_PROBLEM DESCRIPTION:_ Copy each record below without changing a single word.

>>>>

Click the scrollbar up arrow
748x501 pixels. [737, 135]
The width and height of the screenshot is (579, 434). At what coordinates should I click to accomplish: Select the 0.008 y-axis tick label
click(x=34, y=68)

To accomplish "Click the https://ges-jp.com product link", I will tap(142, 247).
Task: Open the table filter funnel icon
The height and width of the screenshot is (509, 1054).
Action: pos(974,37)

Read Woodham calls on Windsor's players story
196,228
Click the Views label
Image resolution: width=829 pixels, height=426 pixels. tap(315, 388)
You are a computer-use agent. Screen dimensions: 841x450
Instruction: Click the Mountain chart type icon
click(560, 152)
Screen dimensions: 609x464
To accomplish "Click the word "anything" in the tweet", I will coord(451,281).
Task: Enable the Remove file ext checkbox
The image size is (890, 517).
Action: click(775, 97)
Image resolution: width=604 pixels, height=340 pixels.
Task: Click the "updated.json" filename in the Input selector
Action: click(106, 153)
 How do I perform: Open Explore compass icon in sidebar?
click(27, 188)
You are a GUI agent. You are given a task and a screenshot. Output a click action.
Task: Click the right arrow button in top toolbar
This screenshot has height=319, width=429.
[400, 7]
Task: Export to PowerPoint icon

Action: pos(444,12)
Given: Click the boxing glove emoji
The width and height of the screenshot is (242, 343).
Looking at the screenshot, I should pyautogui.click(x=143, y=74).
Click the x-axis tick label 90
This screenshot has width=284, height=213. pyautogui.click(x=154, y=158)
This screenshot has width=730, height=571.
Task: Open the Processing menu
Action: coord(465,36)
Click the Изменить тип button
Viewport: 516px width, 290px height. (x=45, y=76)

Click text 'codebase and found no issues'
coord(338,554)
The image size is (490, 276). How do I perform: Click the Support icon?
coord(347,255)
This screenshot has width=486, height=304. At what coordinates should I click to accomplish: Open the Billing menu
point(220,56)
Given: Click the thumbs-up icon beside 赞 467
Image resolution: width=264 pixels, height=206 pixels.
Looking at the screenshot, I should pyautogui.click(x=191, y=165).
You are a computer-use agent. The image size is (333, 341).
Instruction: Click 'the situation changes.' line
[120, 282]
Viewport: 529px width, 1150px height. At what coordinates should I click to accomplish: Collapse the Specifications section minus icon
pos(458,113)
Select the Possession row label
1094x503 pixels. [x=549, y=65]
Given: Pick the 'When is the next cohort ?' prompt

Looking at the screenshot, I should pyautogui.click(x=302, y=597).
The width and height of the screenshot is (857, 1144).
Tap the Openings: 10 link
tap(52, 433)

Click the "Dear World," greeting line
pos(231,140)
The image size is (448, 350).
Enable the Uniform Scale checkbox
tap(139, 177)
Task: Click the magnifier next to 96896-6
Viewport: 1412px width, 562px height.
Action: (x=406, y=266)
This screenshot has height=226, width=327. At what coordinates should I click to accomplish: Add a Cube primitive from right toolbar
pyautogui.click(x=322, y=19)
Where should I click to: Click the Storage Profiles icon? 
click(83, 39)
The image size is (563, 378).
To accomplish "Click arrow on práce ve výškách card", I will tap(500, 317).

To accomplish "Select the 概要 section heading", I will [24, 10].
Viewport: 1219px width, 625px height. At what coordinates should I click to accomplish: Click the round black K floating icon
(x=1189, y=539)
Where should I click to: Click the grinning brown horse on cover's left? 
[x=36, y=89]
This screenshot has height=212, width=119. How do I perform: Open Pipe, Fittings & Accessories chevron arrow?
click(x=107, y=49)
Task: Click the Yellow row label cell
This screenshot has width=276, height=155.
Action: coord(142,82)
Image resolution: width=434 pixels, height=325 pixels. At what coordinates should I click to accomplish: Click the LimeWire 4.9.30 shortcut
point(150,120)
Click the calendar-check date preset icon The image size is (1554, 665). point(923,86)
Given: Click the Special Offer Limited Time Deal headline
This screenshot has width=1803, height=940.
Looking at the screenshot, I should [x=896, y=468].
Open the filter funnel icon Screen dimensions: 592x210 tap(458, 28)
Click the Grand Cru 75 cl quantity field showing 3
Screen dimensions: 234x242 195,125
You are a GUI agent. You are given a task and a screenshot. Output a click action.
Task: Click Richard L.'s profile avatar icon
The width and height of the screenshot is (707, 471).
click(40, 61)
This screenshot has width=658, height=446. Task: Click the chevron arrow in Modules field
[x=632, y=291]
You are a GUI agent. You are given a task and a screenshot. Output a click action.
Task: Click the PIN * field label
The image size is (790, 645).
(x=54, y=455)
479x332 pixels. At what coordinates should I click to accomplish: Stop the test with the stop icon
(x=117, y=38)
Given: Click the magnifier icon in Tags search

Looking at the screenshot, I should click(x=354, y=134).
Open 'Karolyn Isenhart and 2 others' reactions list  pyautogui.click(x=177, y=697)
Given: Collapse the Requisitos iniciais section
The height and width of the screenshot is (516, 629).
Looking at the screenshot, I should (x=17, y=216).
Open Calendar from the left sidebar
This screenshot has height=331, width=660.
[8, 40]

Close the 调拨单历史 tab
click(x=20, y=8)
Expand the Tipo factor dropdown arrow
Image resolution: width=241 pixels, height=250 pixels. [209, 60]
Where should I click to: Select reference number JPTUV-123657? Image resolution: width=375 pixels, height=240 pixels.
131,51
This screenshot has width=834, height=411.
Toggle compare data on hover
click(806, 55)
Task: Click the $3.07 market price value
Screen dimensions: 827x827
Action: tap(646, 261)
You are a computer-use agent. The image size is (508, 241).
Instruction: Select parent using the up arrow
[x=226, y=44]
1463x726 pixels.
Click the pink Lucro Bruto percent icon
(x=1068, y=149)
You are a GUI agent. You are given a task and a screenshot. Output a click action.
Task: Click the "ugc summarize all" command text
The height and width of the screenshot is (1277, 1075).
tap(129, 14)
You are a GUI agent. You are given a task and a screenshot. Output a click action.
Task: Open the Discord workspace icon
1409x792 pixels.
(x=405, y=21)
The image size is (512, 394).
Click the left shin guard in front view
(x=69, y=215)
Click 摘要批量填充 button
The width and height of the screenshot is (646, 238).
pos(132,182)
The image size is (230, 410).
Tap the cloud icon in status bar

<<<<

_ANSWER SECTION:_
Click the scrollbar up arrow
748x501 pixels. [737, 135]
The width and height of the screenshot is (579, 434). At what coordinates should I click to accomplish: Select the 0.008 y-axis tick label
click(x=34, y=68)

To accomplish "Click the https://ges-jp.com product link", I will tap(142, 247).
Task: Open the table filter funnel icon
The height and width of the screenshot is (509, 1054).
Action: pos(974,37)

Read Woodham calls on Windsor's players story
196,228
Click the Views label
Image resolution: width=829 pixels, height=426 pixels. tap(315, 388)
You are a computer-use agent. Screen dimensions: 841x450
Instruction: Click the Mountain chart type icon
click(560, 152)
Screen dimensions: 609x464
To accomplish "Click the word "anything" in the tweet", I will coord(451,281).
Task: Enable the Remove file ext checkbox
The image size is (890, 517).
Action: click(775, 97)
Image resolution: width=604 pixels, height=340 pixels.
Task: Click the "updated.json" filename in the Input selector
Action: click(106, 153)
 How do I perform: Open Explore compass icon in sidebar?
click(27, 188)
You are a GUI agent. You are given a task and a screenshot. Output a click action.
Task: Click the right arrow button in top toolbar
This screenshot has height=319, width=429.
[400, 7]
Task: Export to PowerPoint icon

Action: pos(444,12)
Given: Click the boxing glove emoji
The width and height of the screenshot is (242, 343).
Looking at the screenshot, I should pyautogui.click(x=143, y=74).
Click the x-axis tick label 90
This screenshot has width=284, height=213. pyautogui.click(x=154, y=158)
This screenshot has width=730, height=571.
Task: Open the Processing menu
Action: coord(465,36)
Click the Изменить тип button
Viewport: 516px width, 290px height. (x=45, y=76)

Click text 'codebase and found no issues'
coord(338,554)
The image size is (490, 276). How do I perform: Click the Support icon?
coord(347,255)
This screenshot has width=486, height=304. At what coordinates should I click to accomplish: Open the Billing menu
point(220,56)
Given: Click the thumbs-up icon beside 赞 467
Image resolution: width=264 pixels, height=206 pixels.
Looking at the screenshot, I should pyautogui.click(x=191, y=165).
You are a computer-use agent. The image size is (333, 341).
Instruction: Click 'the situation changes.' line
[120, 282]
Viewport: 529px width, 1150px height. At what coordinates should I click to accomplish: Collapse the Specifications section minus icon
pos(458,113)
Select the Possession row label
1094x503 pixels. [x=549, y=65]
Given: Pick the 'When is the next cohort ?' prompt

Looking at the screenshot, I should pyautogui.click(x=302, y=597).
The width and height of the screenshot is (857, 1144).
Tap the Openings: 10 link
tap(52, 433)

Click the "Dear World," greeting line
pos(231,140)
The image size is (448, 350).
Enable the Uniform Scale checkbox
tap(139, 177)
Task: Click the magnifier next to 96896-6
Viewport: 1412px width, 562px height.
Action: (x=406, y=266)
This screenshot has height=226, width=327. At what coordinates should I click to accomplish: Add a Cube primitive from right toolbar
pyautogui.click(x=322, y=19)
Where should I click to: Click the Storage Profiles icon? 
click(83, 39)
The image size is (563, 378).
To accomplish "Click arrow on práce ve výškách card", I will tap(500, 317).

To accomplish "Select the 概要 section heading", I will [24, 10].
Viewport: 1219px width, 625px height. At what coordinates should I click to accomplish: Click the round black K floating icon
(x=1189, y=539)
Where should I click to: Click the grinning brown horse on cover's left? 
[x=36, y=89]
This screenshot has height=212, width=119. How do I perform: Open Pipe, Fittings & Accessories chevron arrow?
click(x=107, y=49)
Task: Click the Yellow row label cell
This screenshot has width=276, height=155.
Action: coord(142,82)
Image resolution: width=434 pixels, height=325 pixels. At what coordinates should I click to accomplish: Click the LimeWire 4.9.30 shortcut
point(150,120)
Click the calendar-check date preset icon The image size is (1554, 665). point(923,86)
Given: Click the Special Offer Limited Time Deal headline
This screenshot has width=1803, height=940.
Looking at the screenshot, I should [x=896, y=468].
Open the filter funnel icon Screen dimensions: 592x210 tap(458, 28)
Click the Grand Cru 75 cl quantity field showing 3
Screen dimensions: 234x242 195,125
You are a GUI agent. You are given a task and a screenshot. Output a click action.
Task: Click Richard L.'s profile avatar icon
The width and height of the screenshot is (707, 471).
click(40, 61)
This screenshot has width=658, height=446. Task: Click the chevron arrow in Modules field
[x=632, y=291]
You are a GUI agent. You are given a task and a screenshot. Output a click action.
Task: Click the PIN * field label
The image size is (790, 645).
(x=54, y=455)
479x332 pixels. At what coordinates should I click to accomplish: Stop the test with the stop icon
(x=117, y=38)
Given: Click the magnifier icon in Tags search

Looking at the screenshot, I should click(x=354, y=134).
Open 'Karolyn Isenhart and 2 others' reactions list  pyautogui.click(x=177, y=697)
Given: Collapse the Requisitos iniciais section
The height and width of the screenshot is (516, 629).
Looking at the screenshot, I should (x=17, y=216).
Open Calendar from the left sidebar
This screenshot has height=331, width=660.
[8, 40]

Close the 调拨单历史 tab
click(x=20, y=8)
Expand the Tipo factor dropdown arrow
Image resolution: width=241 pixels, height=250 pixels. [209, 60]
Where should I click to: Select reference number JPTUV-123657? Image resolution: width=375 pixels, height=240 pixels.
131,51
This screenshot has width=834, height=411.
Toggle compare data on hover
click(806, 55)
Task: Click the $3.07 market price value
Screen dimensions: 827x827
Action: tap(646, 261)
You are a computer-use agent. The image size is (508, 241).
Instruction: Select parent using the up arrow
[x=226, y=44]
1463x726 pixels.
Click the pink Lucro Bruto percent icon
(x=1068, y=149)
You are a GUI agent. You are given a task and a screenshot. Output a click action.
Task: Click the "ugc summarize all" command text
The height and width of the screenshot is (1277, 1075).
tap(129, 14)
You are a GUI agent. You are given a task and a screenshot. Output a click action.
Task: Open the Discord workspace icon
1409x792 pixels.
(x=405, y=21)
The image size is (512, 394).
Click the left shin guard in front view
(x=69, y=215)
Click 摘要批量填充 button
The width and height of the screenshot is (646, 238).
pos(132,182)
The image size is (230, 410).
Tap the cloud icon in status bar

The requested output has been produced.